Когда в августе 1931 года у меня обнаружили диабет, дела приняли новый оборот. Я скрывал от Одетты свою болезнь, пока не оказалось, что не могу вернуться к ней в обещанный срок. Пришлось объяснить, что я прохожу курс лечения и мне понадобится еще несколько недель, и она тотчас прикатила в Лондон. Это было существенное нарушение нашего договора, но она всегда хотела приехать в Лондон; она нашла, что англичане — хорошие, доверчивые слушатели, а у англичанок тихие голоса и их без труда можно переговорить. И вот тут-то наконец мне представился удобный случай.
Она драматизировала положение. Ее богатому и знаменитому любовнику предстоит стать инвалидом, и она приедет в Лондон, пройдет обучение в больнице и будет за ним ухаживать, посвятит ему, беспомощному, остаток жизни. Результатом будет брак — брак с послеполуденными и вечерними выездами и поистине блестящими светскими раутами. То была прекрасная мечта. Она написала Эмбер и рассказала ей о романтическом сюрпризе, который мне подготовила, а также Норману Хейру, который обедал с нами в Париже. Ей требовались адреса гостиниц и прочая информация. Эмбер немедля предупредила меня по телефону, а я в свою очередь позвонил Норману Хейру, догадываясь, что он тоже осведомлен о ее налете, и склонил его к предательству, за которое он потом был наказан потоком оскорбительных писем. Эмбер же осталась вне подозрений. Должным образом оценив действия Одетты, я в последнюю минуту попытался ее остановить.
«Черт тебя подери! Во всяком случае держись подальше от Лондона!» — сказал я ей по телефону, пренебрегая ролью хворого Тристана в ожидании Изольды.
Я не желал видеть ее в своей квартире, лишь однажды позвал на обед, которым из вежливости угощал одних моих знакомых, побывавших у нас там, и без обиняков объяснил ей, что, чем скорее она возвратится во Францию, тем лучше.
Но она храбро держалась своего представления о происходящем. Она прошла курс обучения по уходу за больным, страдающим диабетом, в клинике Королевского колледжа, хотя Лоуренс и все подряд говорили ей, что я вполне способен позаботиться о себе сам. Был август, каникулы; почти никого из тех, с кем она познакомилась во Франции, в городе не было, и через неделю мне удалось вернуть ее восвояси. Я склонил ее уехать, пообещав присоединиться к ней позднее; мне предстояла огромная работа с гранками «Труда, богатства и счастья человечества», за которую невозможно было браться в августовском Лондоне, тем самым в конце августа я тоже уехал в Лу-Пиду и несколько недель провел там с ней, работал, играл в бадминтон с художником Джоном Уэллсом и с Буасвенами{398}, и обсуждал положение, в котором оказался.
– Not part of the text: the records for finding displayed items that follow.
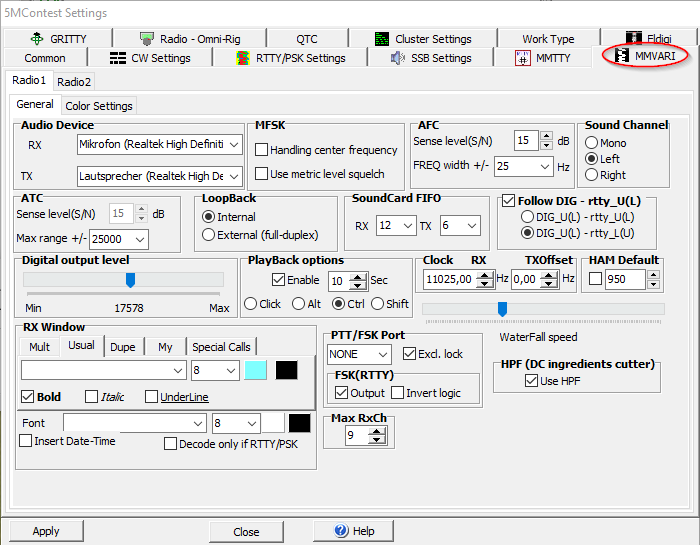Viewport: 700px width, 545px height.
Task: Switch to the Radio2 tab
Action: click(73, 82)
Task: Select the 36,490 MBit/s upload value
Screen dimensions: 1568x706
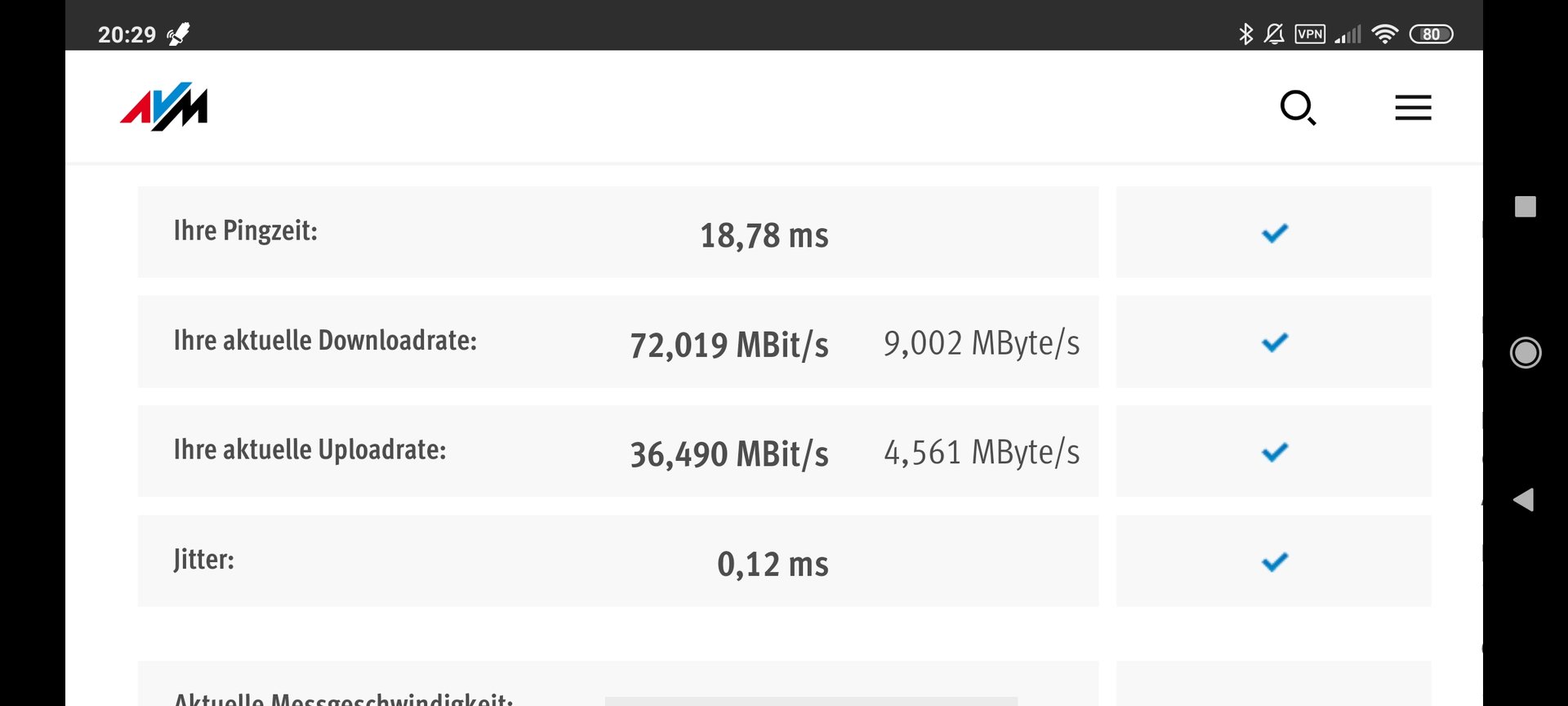Action: point(729,454)
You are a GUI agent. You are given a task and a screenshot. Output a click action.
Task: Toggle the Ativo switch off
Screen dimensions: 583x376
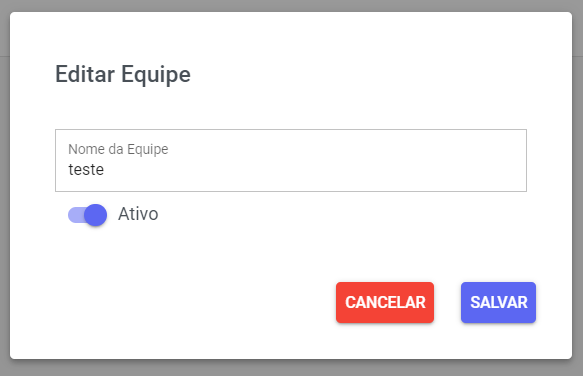pos(87,215)
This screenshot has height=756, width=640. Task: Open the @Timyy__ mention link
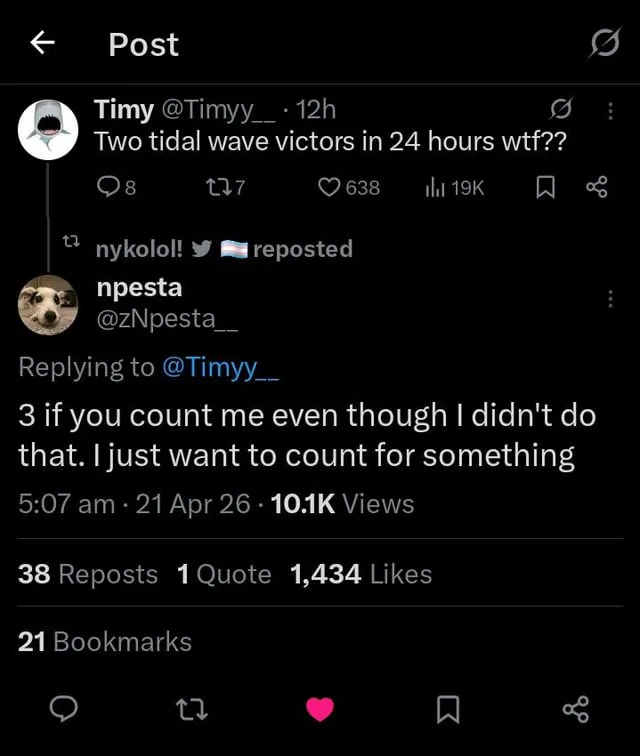221,367
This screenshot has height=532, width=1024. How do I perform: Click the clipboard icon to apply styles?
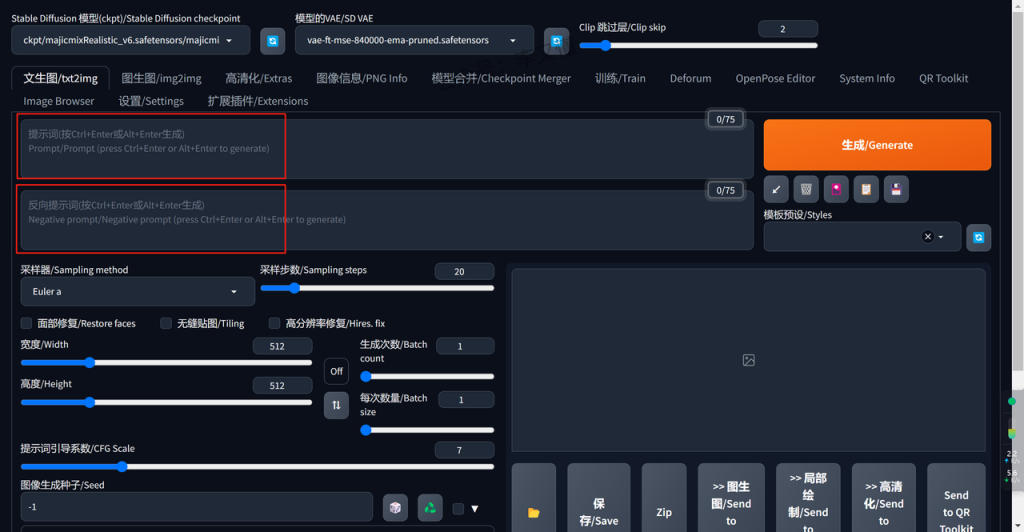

Я всегда знал, что в Лондоне Одетта будет не к месту, но, пока не увидел (и не услышал) ее на фоне Лондона, и представить не мог, что стану ее так стыдиться. Она была достаточно сварлива, шумна, агрессивна и разодета даже для Парижа, а в неброской приглушенности Лондона оказалась уж вовсе нестерпима. Среди пламенеющего прованского ландшафта, особенно дома, в Лу-Бастидоне или Лу-Пиду, где она носилась по парку, бранила садовника, бранила слуг, бранила рабочих, сплетничала с соседями, присматривала за послушными собаками, которых сочла необходимым завести, вела дом так, что в нем все блестело, ездила в Ниццу, куда я ее возил, чтобы угостить и дать радостную возможность походить по магазинам, отправлялась со мной на далекие прогулки, и вообще пребывала по преимуществу на воздухе, — она была другим человеком, совсем не похожим на тщеславную и настырную городскую Одетту.
И сам я тоже, вероятно, был там другим. У меня выработалась привычка заниматься с ней любовью именно там; у нас были общие интересы: мой утес, где рос падуб, и полевые цветы, и ирисы, наш новый розарий, агавы, апельсиновые деревья, постоянные усовершенствования в доме, и была у нас некая традиция, сохранившаяся от первого успешного года в Лу-Бастидоне, к которой можно было вернуться (см. «Мир Уильяма Клиссольда»).